* [Document text]:
[BEGIN]

Most advisors—and business owners in general—approach business planning and projections for a new year with the same excitement they bring to a dentist visit. It's rote. It's routine. They go through the motions and map out what they would like to accomplish, and then they file-away their plan in a bottom drawer that doesn't open again until this time next year.
To achieve the next big evolution in your business, to break into an entirely new level of business success, you need to a business plan that deliberately forces you outside of what you have always done. From the outside, your plan might look a bit crazy, but you should have the key insights to know that your new path is worth pursuing.
You've likely met advisors with this approach to business (they are typically the ones on stage rather than in the audience), but let's step outside of our space so that we can take a fresh look at the business planning concepts that can make 2018 a gamechanger for you.

[END]

* [Set exercise 1]: Based on the passage on business planning, state whether each of the following statements agrees with it: (a) most advisors approach business planning for a new year with the same excitement they bring to a dentist visit; (b) the recommended plan should keep you within what you have always done; (c) the passage names 2019 as the year the concepts can transform. For each, answer yes or no and quote the deciding words.

* [Supplied records]:
[BEGIN]

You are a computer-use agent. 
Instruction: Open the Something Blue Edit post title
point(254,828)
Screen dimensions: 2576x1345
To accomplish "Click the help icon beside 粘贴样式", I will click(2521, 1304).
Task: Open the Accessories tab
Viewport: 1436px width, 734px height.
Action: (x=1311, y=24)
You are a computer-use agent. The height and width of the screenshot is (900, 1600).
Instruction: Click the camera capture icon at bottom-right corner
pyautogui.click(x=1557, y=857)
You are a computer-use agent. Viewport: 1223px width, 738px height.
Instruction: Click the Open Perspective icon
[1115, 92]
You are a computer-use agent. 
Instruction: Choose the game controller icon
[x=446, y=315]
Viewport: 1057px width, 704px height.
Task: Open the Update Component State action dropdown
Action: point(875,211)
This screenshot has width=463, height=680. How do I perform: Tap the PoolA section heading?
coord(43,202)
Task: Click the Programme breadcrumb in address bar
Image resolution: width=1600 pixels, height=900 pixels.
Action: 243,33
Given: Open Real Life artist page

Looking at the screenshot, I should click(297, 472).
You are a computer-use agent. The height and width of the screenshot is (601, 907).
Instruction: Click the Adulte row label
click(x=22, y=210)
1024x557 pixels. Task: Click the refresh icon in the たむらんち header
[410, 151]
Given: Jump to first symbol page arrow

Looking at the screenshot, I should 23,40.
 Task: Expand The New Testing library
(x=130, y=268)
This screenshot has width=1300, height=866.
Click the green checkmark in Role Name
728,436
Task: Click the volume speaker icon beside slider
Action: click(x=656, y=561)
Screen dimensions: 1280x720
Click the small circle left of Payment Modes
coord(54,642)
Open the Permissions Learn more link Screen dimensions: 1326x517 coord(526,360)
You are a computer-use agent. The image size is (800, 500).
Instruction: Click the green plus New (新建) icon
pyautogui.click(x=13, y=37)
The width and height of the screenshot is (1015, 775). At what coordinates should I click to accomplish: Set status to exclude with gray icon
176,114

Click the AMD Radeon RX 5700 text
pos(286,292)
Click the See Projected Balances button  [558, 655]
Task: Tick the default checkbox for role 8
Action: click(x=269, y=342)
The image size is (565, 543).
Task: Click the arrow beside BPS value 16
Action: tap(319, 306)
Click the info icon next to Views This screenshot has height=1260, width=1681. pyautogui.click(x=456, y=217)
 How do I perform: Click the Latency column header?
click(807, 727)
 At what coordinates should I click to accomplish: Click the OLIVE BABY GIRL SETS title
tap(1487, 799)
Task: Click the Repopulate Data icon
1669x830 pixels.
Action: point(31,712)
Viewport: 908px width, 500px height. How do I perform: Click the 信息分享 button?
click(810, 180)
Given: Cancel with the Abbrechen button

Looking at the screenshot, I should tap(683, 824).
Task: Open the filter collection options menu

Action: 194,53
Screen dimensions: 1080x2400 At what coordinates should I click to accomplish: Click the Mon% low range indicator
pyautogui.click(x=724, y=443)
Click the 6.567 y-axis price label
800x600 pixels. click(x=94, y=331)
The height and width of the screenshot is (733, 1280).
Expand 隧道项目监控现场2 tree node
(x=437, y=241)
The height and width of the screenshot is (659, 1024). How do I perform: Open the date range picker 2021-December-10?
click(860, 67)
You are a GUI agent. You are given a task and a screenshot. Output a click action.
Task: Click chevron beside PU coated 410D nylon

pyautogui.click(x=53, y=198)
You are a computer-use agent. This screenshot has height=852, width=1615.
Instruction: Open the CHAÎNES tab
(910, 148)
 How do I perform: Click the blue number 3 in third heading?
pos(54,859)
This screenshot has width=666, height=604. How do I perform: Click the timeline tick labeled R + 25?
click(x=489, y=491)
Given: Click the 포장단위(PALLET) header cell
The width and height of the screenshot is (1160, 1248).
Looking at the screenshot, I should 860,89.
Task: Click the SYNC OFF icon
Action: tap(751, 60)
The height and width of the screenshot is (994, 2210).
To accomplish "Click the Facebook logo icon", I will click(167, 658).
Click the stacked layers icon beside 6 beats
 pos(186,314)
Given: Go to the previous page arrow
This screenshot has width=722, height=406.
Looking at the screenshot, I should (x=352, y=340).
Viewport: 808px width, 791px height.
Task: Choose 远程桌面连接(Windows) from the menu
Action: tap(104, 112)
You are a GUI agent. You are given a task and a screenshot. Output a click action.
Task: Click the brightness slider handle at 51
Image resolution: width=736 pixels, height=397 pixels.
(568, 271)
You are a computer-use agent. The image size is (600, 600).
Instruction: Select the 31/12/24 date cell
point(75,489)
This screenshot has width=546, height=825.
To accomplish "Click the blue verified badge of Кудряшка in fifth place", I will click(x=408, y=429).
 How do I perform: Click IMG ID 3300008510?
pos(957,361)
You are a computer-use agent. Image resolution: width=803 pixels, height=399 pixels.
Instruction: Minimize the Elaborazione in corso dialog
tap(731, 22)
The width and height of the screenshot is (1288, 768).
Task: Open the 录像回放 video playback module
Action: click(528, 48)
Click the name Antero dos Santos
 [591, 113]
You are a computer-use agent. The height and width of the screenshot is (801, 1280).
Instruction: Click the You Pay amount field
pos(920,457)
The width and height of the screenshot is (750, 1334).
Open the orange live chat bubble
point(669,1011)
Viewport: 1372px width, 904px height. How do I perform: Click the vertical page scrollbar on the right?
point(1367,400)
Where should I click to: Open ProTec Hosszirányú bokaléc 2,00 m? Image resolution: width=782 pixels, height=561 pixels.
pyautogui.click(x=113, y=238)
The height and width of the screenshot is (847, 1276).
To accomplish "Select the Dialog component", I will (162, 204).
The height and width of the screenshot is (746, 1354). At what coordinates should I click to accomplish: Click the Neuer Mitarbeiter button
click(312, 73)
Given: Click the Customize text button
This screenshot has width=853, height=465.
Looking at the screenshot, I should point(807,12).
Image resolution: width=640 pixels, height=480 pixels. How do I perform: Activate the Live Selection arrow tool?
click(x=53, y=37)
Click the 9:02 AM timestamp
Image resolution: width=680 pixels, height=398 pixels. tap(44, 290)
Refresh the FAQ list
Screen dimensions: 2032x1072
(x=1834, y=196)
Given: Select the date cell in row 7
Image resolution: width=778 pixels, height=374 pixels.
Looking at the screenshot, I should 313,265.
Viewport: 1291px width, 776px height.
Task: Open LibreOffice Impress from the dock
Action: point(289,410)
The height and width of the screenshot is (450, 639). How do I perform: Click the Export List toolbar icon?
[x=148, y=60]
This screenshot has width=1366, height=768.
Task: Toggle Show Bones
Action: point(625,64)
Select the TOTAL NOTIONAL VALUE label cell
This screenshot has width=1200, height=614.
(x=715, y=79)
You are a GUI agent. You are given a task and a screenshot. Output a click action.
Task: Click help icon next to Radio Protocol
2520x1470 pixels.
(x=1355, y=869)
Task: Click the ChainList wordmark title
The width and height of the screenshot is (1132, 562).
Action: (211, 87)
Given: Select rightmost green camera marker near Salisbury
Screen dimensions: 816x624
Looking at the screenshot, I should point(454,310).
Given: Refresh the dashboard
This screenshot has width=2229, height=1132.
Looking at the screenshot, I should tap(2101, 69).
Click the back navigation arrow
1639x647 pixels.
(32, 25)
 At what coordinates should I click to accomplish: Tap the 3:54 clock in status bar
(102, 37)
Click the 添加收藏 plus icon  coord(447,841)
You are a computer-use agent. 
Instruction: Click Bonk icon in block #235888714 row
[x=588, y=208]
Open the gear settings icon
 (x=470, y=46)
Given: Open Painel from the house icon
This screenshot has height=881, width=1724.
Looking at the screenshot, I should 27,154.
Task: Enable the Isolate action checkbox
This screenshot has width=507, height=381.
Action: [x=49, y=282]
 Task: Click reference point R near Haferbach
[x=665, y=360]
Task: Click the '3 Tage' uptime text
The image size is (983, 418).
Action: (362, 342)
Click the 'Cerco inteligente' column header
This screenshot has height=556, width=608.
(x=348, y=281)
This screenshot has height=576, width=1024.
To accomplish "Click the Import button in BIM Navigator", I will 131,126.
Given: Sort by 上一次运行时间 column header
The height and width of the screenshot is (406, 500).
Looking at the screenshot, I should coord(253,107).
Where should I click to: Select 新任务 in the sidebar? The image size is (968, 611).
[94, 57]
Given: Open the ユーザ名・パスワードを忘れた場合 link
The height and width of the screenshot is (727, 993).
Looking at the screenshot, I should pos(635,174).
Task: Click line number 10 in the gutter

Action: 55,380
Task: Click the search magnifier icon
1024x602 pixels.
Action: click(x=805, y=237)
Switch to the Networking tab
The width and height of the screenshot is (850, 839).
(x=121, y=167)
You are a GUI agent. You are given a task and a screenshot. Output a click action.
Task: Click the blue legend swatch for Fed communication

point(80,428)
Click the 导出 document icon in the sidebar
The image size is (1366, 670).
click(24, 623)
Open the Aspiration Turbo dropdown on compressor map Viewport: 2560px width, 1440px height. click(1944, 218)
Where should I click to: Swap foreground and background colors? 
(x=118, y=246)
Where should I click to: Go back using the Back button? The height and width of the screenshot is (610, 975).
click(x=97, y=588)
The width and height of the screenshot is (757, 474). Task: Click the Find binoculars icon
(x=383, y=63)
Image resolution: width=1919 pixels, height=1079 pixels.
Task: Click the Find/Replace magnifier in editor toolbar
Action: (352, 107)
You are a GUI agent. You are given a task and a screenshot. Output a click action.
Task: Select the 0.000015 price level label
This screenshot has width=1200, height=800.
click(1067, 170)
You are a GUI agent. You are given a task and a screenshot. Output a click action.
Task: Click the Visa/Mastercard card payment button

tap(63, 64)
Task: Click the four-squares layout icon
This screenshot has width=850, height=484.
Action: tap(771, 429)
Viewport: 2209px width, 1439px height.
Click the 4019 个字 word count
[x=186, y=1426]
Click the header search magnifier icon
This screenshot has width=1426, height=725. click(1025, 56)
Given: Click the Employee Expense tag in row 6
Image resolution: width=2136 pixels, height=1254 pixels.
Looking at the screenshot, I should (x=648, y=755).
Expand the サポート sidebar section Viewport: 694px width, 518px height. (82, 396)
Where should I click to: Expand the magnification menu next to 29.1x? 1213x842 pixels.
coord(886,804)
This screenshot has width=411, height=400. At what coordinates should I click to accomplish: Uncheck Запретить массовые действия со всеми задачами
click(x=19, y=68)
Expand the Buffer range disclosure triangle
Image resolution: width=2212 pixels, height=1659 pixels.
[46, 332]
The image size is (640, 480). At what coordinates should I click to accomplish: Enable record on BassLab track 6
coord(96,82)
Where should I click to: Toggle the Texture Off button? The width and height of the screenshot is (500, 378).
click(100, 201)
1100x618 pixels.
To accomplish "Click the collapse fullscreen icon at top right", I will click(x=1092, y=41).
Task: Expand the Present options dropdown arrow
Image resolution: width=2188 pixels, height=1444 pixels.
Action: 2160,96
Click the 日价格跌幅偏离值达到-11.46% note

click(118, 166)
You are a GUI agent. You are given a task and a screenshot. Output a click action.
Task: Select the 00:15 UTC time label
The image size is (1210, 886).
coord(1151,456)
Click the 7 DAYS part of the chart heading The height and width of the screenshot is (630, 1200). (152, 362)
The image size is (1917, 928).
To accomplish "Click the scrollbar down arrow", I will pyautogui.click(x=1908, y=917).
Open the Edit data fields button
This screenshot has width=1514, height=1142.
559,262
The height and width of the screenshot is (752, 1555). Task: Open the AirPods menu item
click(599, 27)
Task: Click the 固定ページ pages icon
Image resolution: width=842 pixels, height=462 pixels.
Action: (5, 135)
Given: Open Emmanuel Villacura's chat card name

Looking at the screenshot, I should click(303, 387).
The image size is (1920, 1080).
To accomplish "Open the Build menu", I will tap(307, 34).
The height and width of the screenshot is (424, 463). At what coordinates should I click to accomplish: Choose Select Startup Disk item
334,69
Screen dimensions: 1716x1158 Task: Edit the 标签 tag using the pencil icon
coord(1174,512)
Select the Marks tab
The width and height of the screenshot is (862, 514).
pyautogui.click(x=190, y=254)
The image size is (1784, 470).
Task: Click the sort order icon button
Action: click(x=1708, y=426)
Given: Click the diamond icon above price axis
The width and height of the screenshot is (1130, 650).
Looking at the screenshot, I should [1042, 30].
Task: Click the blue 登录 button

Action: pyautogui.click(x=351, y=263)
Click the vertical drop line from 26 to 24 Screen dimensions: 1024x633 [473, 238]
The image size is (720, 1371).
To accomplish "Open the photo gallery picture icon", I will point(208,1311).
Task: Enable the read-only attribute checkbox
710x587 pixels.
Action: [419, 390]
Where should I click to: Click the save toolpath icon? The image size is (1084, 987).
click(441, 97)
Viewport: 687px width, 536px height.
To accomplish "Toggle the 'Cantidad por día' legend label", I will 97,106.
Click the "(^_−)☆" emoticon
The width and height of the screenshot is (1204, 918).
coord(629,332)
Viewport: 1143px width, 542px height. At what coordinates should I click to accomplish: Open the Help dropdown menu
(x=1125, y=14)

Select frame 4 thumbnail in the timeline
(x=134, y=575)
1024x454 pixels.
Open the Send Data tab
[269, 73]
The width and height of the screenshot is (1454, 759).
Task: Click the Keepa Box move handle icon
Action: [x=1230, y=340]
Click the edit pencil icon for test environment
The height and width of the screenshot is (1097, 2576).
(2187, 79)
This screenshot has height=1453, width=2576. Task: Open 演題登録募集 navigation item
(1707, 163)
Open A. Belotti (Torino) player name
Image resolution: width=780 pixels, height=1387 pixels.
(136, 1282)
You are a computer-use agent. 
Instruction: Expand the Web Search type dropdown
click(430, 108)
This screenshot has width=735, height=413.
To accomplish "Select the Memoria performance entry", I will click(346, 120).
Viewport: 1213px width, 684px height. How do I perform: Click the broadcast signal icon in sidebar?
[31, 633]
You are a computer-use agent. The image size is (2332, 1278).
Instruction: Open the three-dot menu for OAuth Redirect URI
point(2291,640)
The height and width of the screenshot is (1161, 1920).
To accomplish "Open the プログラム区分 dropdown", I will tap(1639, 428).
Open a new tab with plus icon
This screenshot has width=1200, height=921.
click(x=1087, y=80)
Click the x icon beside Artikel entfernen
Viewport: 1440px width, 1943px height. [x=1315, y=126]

[END]

* [Set exercise 2]: In the listing, rewrite the lines between the line holding "Where should I click to: Toggle" and the line holding "click(118, 166)", inclusive, changing "dropdown arrow" to "drop-down arrow" and leaving everything else unchanged.

* [Response 1]:
(a) Yes: "approach business planning and projections for a new year with the same excitement they bring to a dentist visit"
(b) No: "a business plan that deliberately forces you outside of what you have always done"
(c) No: "the business planning concepts that can make 2018 a gamechanger for you"

* [Response 2]:
Where should I click to: Toggle the Texture Off button? The width and height of the screenshot is (500, 378).
click(100, 201)
1100x618 pixels.
To accomplish "Click the collapse fullscreen icon at top right", I will click(x=1092, y=41).
Task: Expand the Present options drop-down arrow
Image resolution: width=2188 pixels, height=1444 pixels.
Action: 2160,96
Click the 日价格跌幅偏离值达到-11.46% note

click(118, 166)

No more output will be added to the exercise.